I Decoupled Attention from Weights - Gemma 4 26B

The presenter demonstrates a novel approach where the attention mechanism of the Gemma 4 26B model runs locally on a laptop while the large feed-forward network (FFN) expert weights are hosted remotely across multiple machines, enabling distributed model inference despite network latency. This decoupling allows large models to run on consumer hardware by offloading the computationally intensive FFN to remote servers, potentially democratizing access to large language models through flexible, networked deployment.
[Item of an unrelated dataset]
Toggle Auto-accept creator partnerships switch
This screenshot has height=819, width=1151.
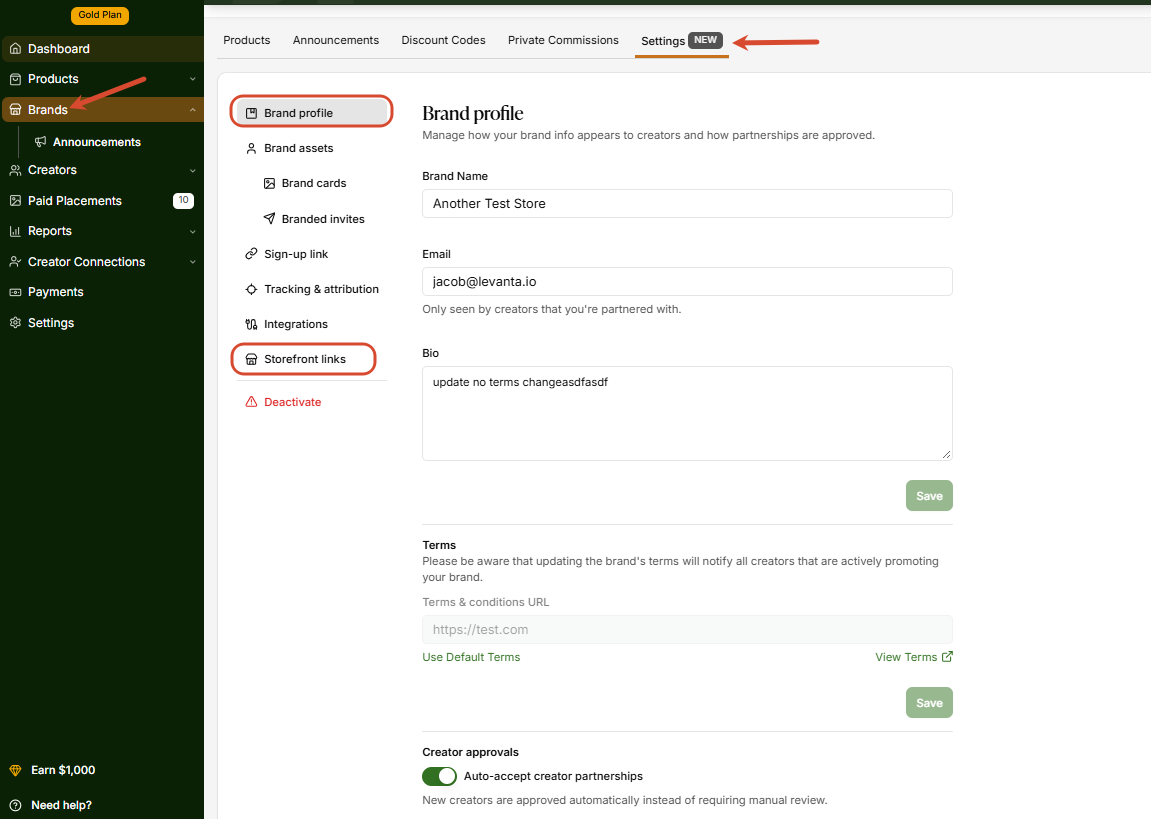(439, 776)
In this video, the presenter demonstrates the Gemma 4 26B model running at around 24 tokens per second on a laptop, but reveals that only the attention mechanism is running locally. The large expert weights, which constitute the bulk of the model, are hosted remotely on separate machines and communicate with the local attention via HTTP over the network. This setup allows the model to be distributed across multiple machines, even ones located miles apart, while maintaining reasonable performance.
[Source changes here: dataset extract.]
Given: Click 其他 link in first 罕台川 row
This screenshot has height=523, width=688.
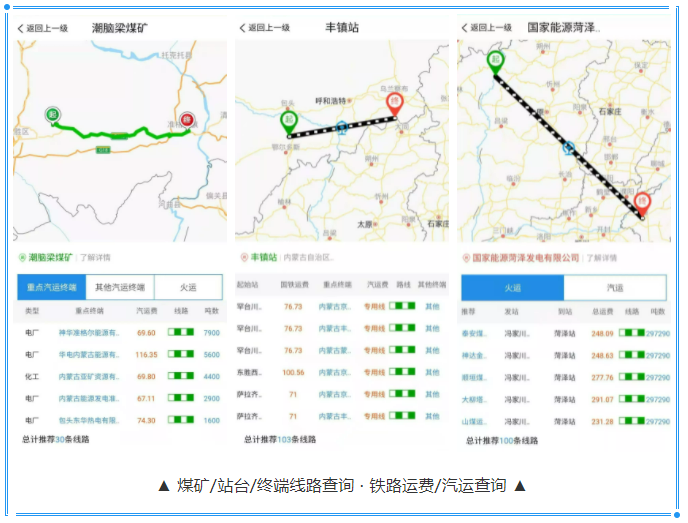Looking at the screenshot, I should coord(432,306).
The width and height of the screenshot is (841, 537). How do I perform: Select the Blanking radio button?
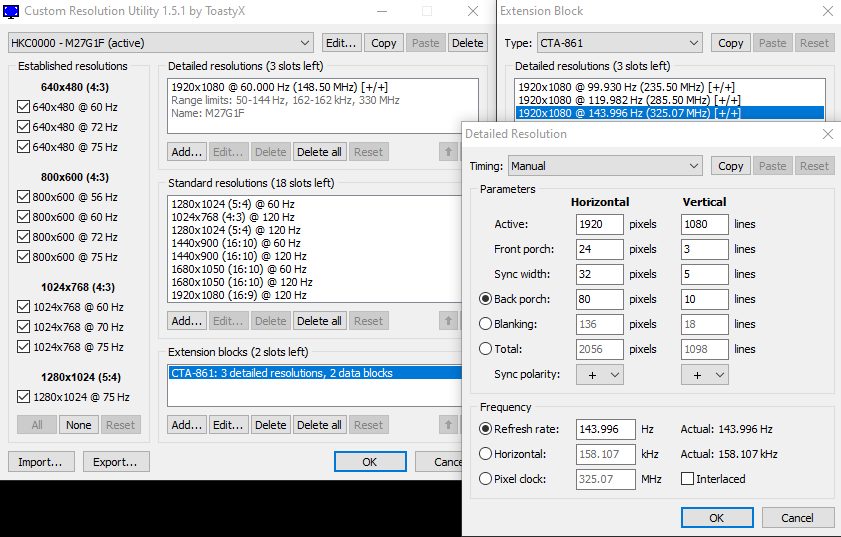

To establish a baseline, the presenter first benchmarks the Gemma 3 4 billion parameter model running entirely locally on a GPU, achieving about 83 tokens per second. Running the Gemma 4 26B mixture of experts model fully locally on the laptop yields a slower speed of around 22 tokens per second. The key insight is that the transformer architecture processes data sequentially through layers, with attention reading the residual stream and the feed-forward network (FFN) applying the model’s knowledge. The FFN is the largest part of the model and the main bottleneck in terms of memory and computation.
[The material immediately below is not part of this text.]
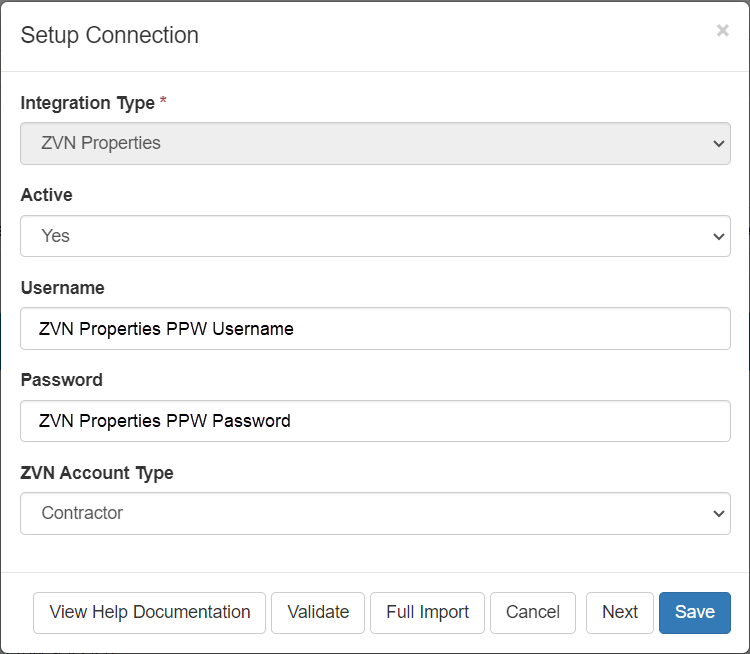Click the ZVN Account Type label
Viewport: 750px width, 654px height.
pos(97,473)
The innovation lies in decoupling attention from the FFN. Attention, which is relatively small and requires GPU, runs locally on the laptop, while the large FFN expert weights are split into shards and hosted as network services on one or more remote servers. This sharding can be done by experts or layers, allowing flexible distribution of the model across multiple machines. The presenter demonstrates running these shards on local servers and then remotely on cloud instances, showing that the system can still produce correct outputs despite the distributed setup.

However, running the FFN shards remotely over the internet introduces significant latency, reducing token generation speed to about 1.8 tokens per second. This slowdown is due to the sequential nature of transformer inference, which requires multiple back-and-forth communications between attention and FFN layers. Despite this, the demonstration proves that attention and FFN can be fully decoupled and distributed, opening the door to running large models on consumer-grade hardware without requiring all components to be on a single GPU.

The presenter concludes by highlighting the potential of this approach. If the sequential dependency between attention and FFN can be further optimized or parallelized, it could enable fast inference of very large models on modest hardware setups, such as clusters of CPUs or small devices. The FFN part, running efficiently on CPUs, is effectively solved, and only attention requires GPU. This decoupling and distribution strategy could democratize access to large language models by reducing hardware requirements and enabling flexible deployment across networks.